Batch normalization
  1. What is Normalisation?
  2. How does Normalisation help?
  3. What is Batch Normalisation?
  4. Why do we use batch normalisation?
  5. Regularisation with batch normalisation
  6. Implementation using Keras

What is Normalisation?

Normalisation is a technique to change the values of numeric columns in the dataset to a common scale, without distorting differences in the ranges of values. This technique is generally applied as part of data preparation for machine learning and is necessary if various input features are in a different range of values.

For transforming the data to put all the data points on the same scale, we have two techniques,viz-normalisation and standardisation.

A normalisation process consists of scaling down numerical data to a scale from zero to one, the highest value being one and the lowest being zero.

On the other hand, standardisation consists of subtracting the mean of the dataset from each data point and then dividing that difference by the data set’s standard deviation. Thus, we get a distribution with a mean of zero and a standard deviation of one. In practice, this standardisation process is often just referred to as normalisation as well.

                            Z=(x-mean)/st. deviation

How does Normalisation help?

The training data-set might have some features with numerical data points with high values, and other features that might be very low values.

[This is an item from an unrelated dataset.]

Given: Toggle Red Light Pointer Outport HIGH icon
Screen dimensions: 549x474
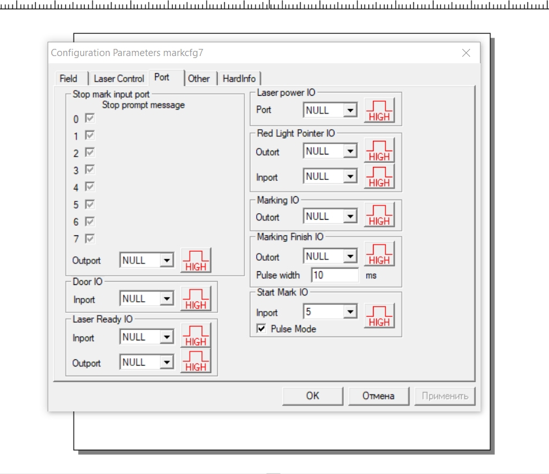Looking at the screenshot, I should 379,151.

For example, if one of the features is the length of the car in feet, and the other feature is the distance covered by the car. Obviously the latter has a higher range of values than the length of the car.

Without normalising the input data, the attributes with a higher range can intrinsically influence the result more due to its larger value. But this doesn’t necessarily mean it is more important as a predictor.

Also, the data points with large values in the non-normalised data set can cause instability in neural networks.This happens because the relatively large inputs cascade down through the layers in the network.This may cause imbalanced gradients, which may, therefore, cause the famous exploding gradient problem.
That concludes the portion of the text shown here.